Setiap waktu ia selalu mengeluh kepada orangtua nya
“Mengapa aku tidak bisa untuk bersekolah?”. Orang tua nya pun hanya mampu
berkata “Nak, maafkan ayah dan ibumu ini yang tidak bisa menyekolahkanmu. Suatu
saat nanti kamu pasti akan bersekolah”. Hatinya pun terus berkata “Kapan,
Kapan, Kapan?”
Suatu saat ada perlombaan Cerdas Cermat dipedesaannya.
Dengan niat yang tulus ia pun bergegas untuk mendaftarkan dirinya ke perlombaan
itu. Keeskoan harinya perlomban itu pun dimulai, tepat pada jam tujuh pagi ia
datang ke perlombaan itu, padahal perlombaan itu dimulai jam delapan pagi. Begitu
semangat nya ia mengikuti perlombaan itu. Perlombaan pun dimulai, ia mengikuti
perlombaan dengan penuh semangat. Tak terasa perlombaan itu telah selesai. Dan
saatnya waktu yang ditunggu-tunggu pun
tiba, yaitu pengumuman siapa yang menjadi pemenangnya. Dan ternyata yang
menjadi pemenangnya adalah si Muklis itu! Hati Muklis pun snagat gembira,
ditambah lagi setelah ia mengetahui hadiah yang didapatnya. Dan ternyata hadiah
nya adalah “BEASISWA SEKOLAH”. Dengan beasiswa itu ia bisa masuk ke SMP Negeri
favorit didesanya. Hatinya sangat gembira dengan sedikit terharu karena ia bisa
bersekolah seperti teman-temannya yang lain.
Muklis pun bergegas untuk pulang kerumah. Tak sabar ia
ingin memberitahukan kepada orangtuanya bahwa ia sekarang bisa bersekolah
seperti yang ia inginkan.

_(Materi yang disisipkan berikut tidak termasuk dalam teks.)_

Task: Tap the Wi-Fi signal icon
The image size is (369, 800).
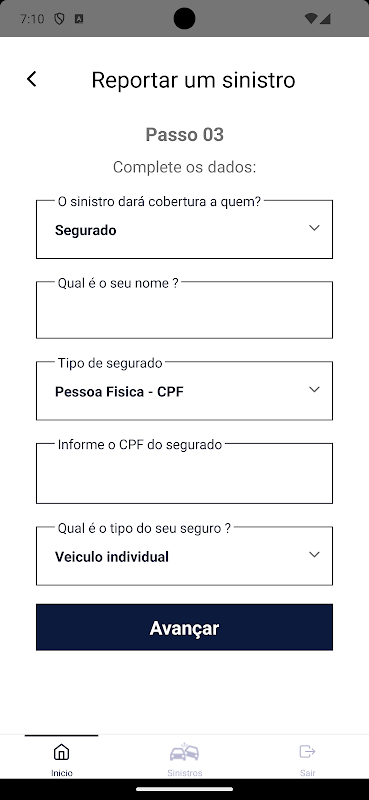Action: click(310, 19)
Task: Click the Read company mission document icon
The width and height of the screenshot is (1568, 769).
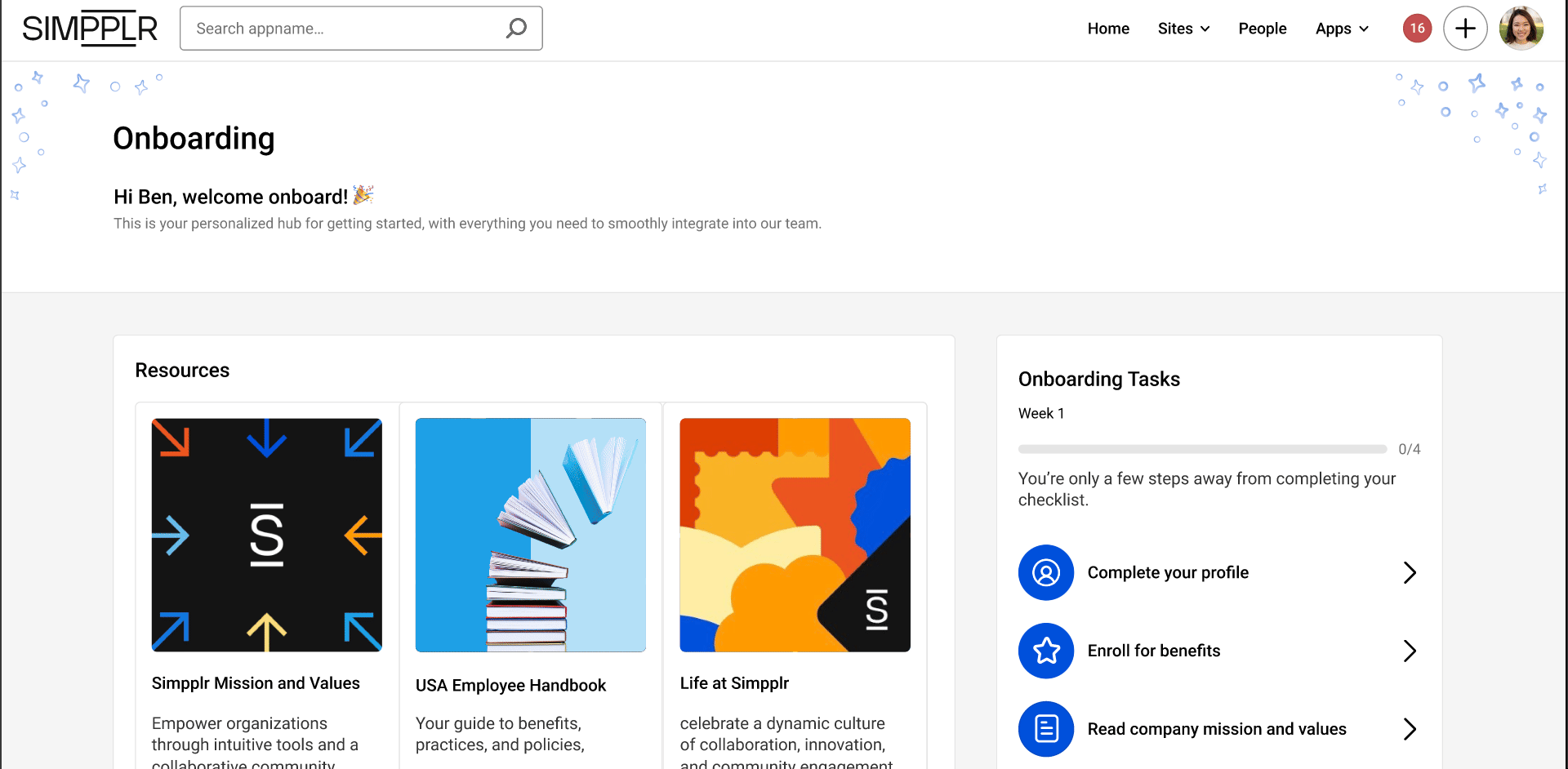Action: (x=1045, y=729)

Setelah sesampainya dirumah, ia pun langsung
memberitahu orang tuanya. Orang tuanya pun sangat gembira karena tahu kalau anaknya
bisa bersekolah. Orangtuanya pun sampai menestakan airmata karena begitu
terharunya. Perasaan orang tuanya pun campur aduk, antara bahagia dan terharu.
Begitu juga dengan perasan hati Muklis saat itu.
Waktu yang ditunggu-tunggu pun tiba. Tepatnya pada
hari Senin, Muklis pun bergegas untuk berangkat sekolah. Dengan sedikit
terburu-buru karena takut terlambat, dia pun tidak sarapan pagi terlebih
dahulu. Begitu semangatnya ia ingin bersekolah. Ia datang setengah jam sebelum
bel masuk berbunyi. Begitu bel berbunyi, Muklis pun masuk kedalam kelas nya.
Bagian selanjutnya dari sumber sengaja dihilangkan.